→ **WHAT IS NEEDED**:
All lines below containing the string "agent" are to be copied.

→ **DATA EXTRACT**:
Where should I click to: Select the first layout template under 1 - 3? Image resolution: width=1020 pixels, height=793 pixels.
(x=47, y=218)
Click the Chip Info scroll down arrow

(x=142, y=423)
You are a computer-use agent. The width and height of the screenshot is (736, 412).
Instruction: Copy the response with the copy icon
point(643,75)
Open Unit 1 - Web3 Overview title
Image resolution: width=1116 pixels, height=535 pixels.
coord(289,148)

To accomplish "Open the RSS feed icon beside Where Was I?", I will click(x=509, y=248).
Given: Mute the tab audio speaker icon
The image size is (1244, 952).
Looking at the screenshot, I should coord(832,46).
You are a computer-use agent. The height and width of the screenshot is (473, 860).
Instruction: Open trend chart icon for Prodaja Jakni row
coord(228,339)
...
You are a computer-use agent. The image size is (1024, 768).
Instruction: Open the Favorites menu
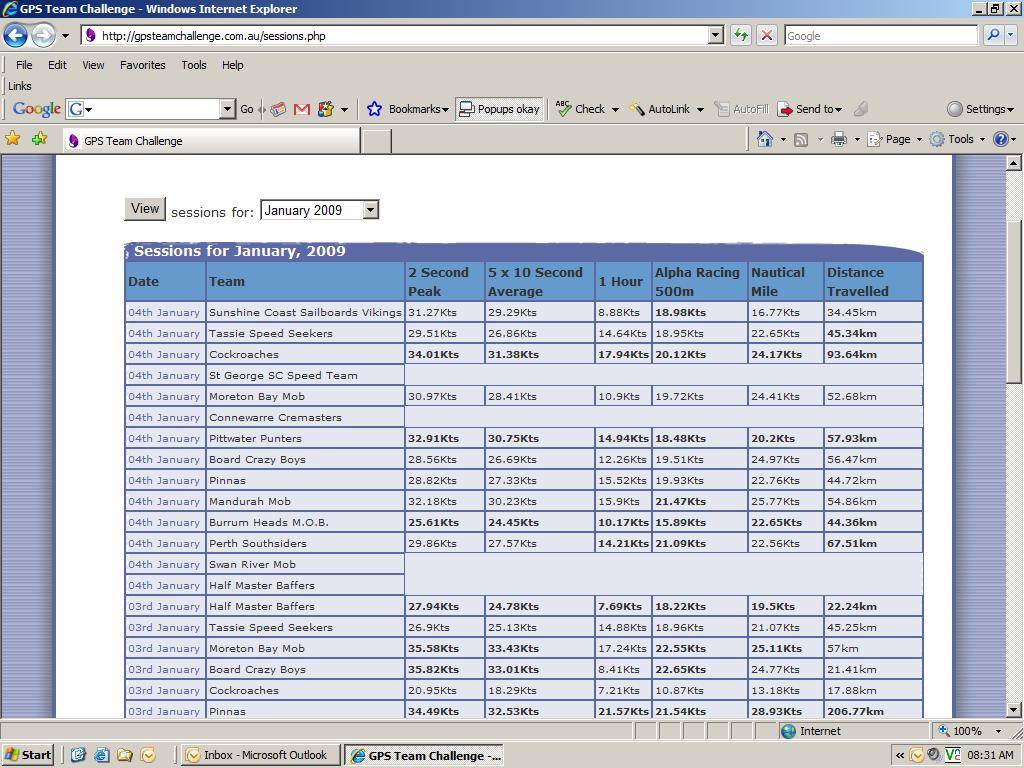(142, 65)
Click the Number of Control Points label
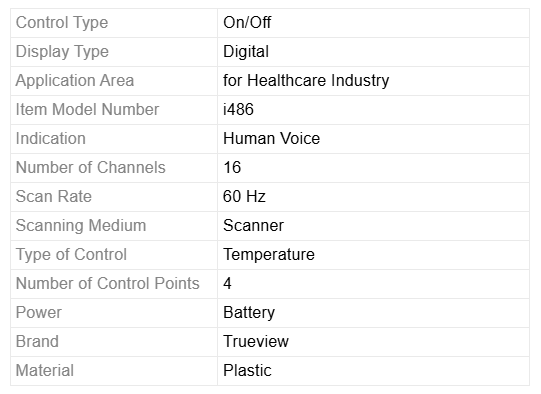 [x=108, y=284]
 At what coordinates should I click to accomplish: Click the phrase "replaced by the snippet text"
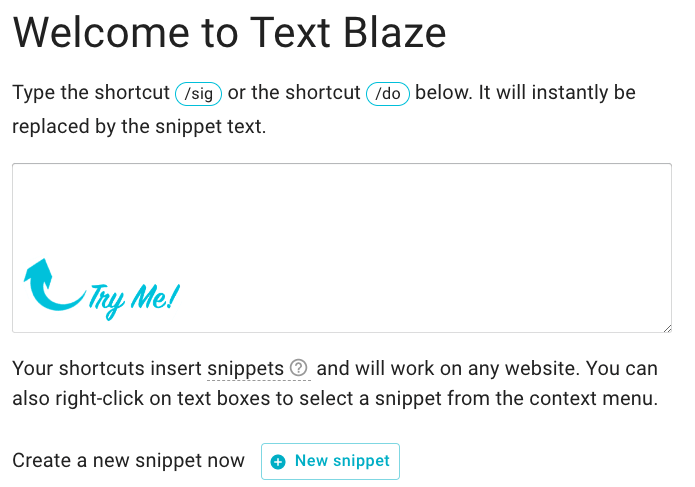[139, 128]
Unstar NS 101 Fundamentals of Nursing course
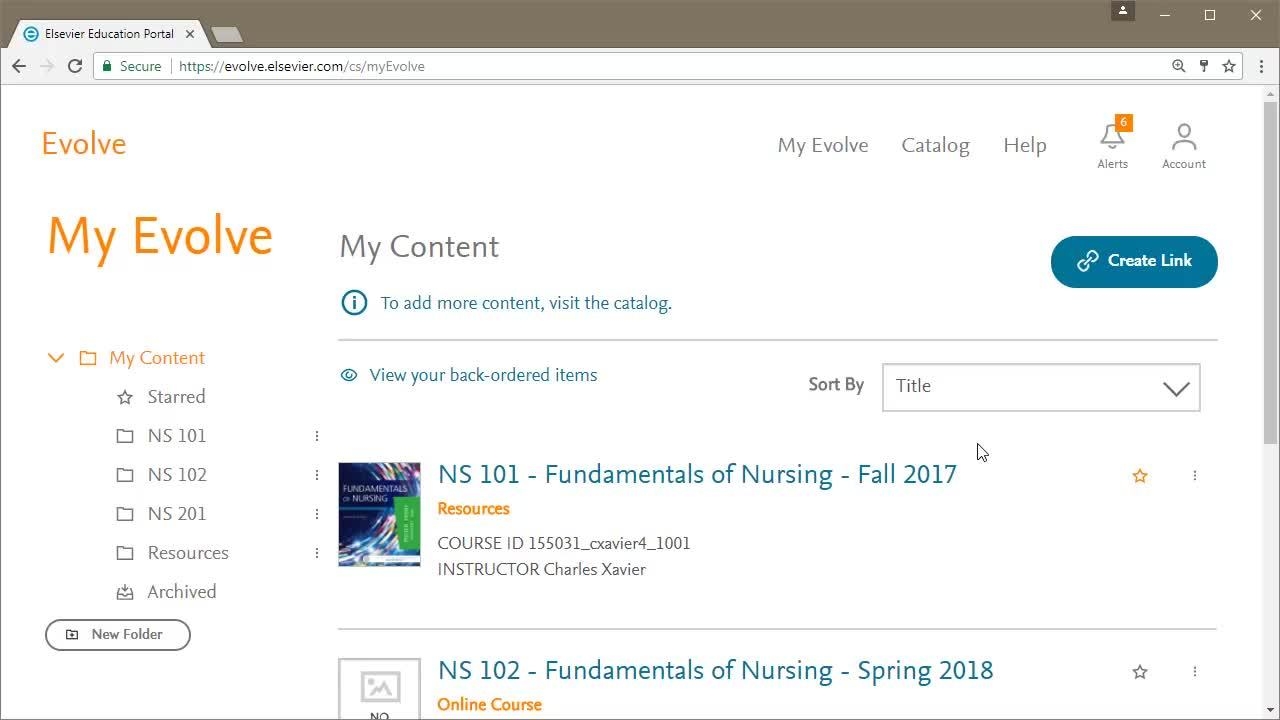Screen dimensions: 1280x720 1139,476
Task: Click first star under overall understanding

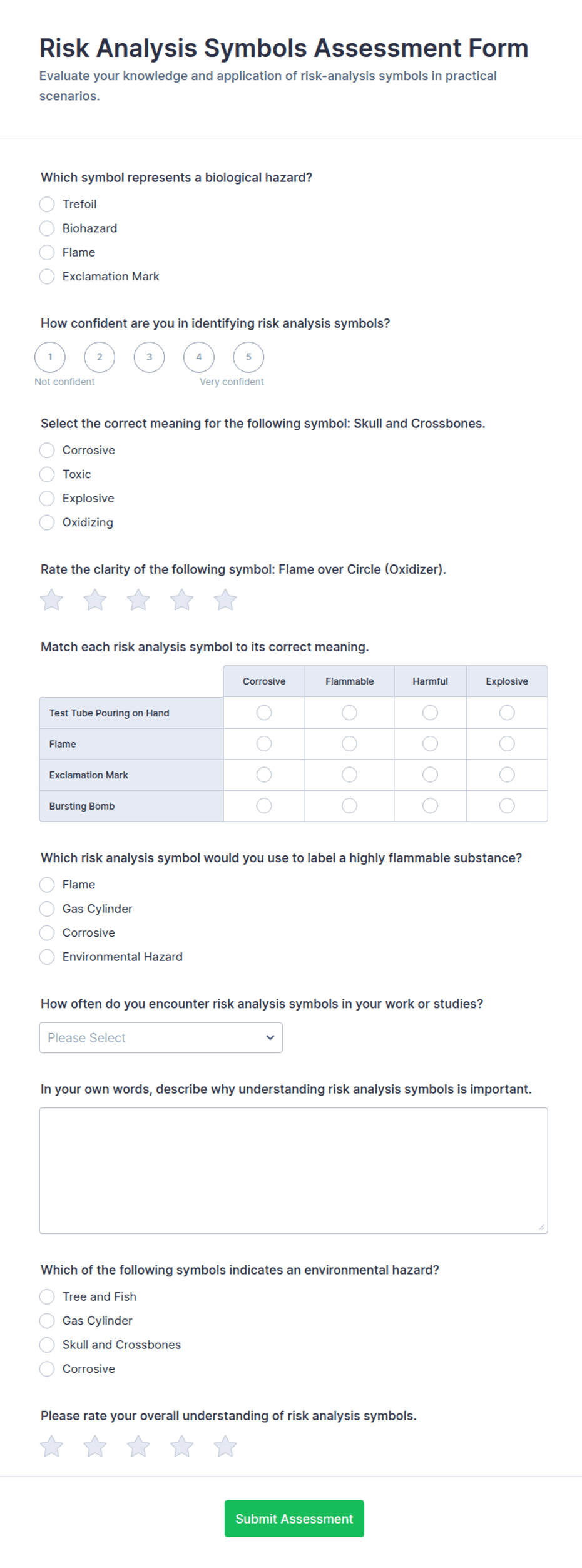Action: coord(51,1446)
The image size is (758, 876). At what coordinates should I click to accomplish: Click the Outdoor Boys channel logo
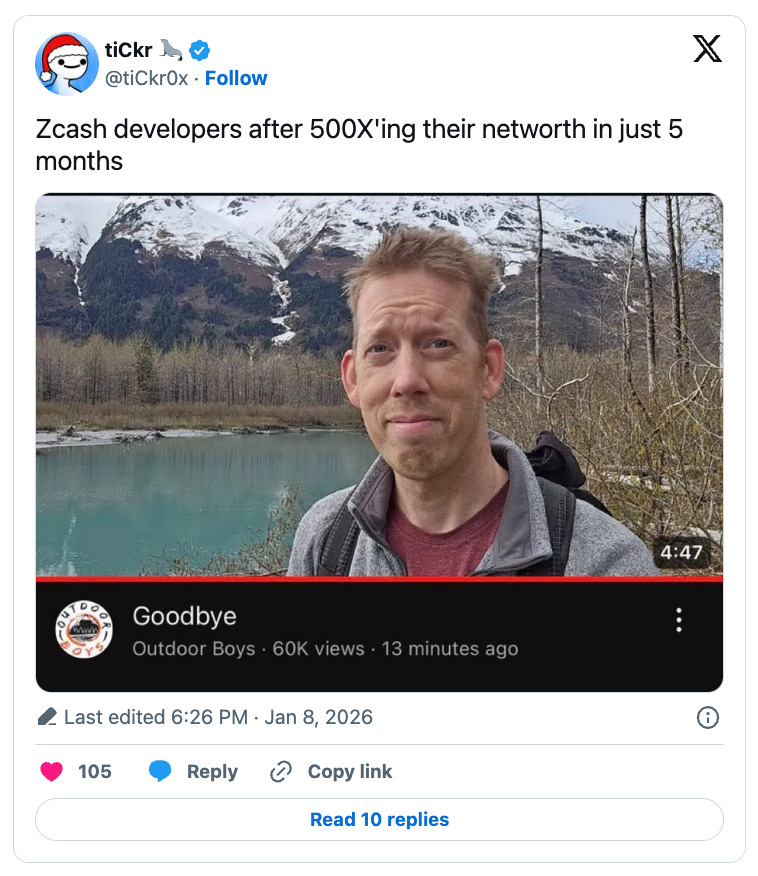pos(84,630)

→ **RESPONSE**:
You are a computer-use agent. The width and height of the screenshot is (736, 412).
You are a computer-use agent. The height and width of the screenshot is (473, 860).
You are a computer-use agent. The image size is (1024, 768).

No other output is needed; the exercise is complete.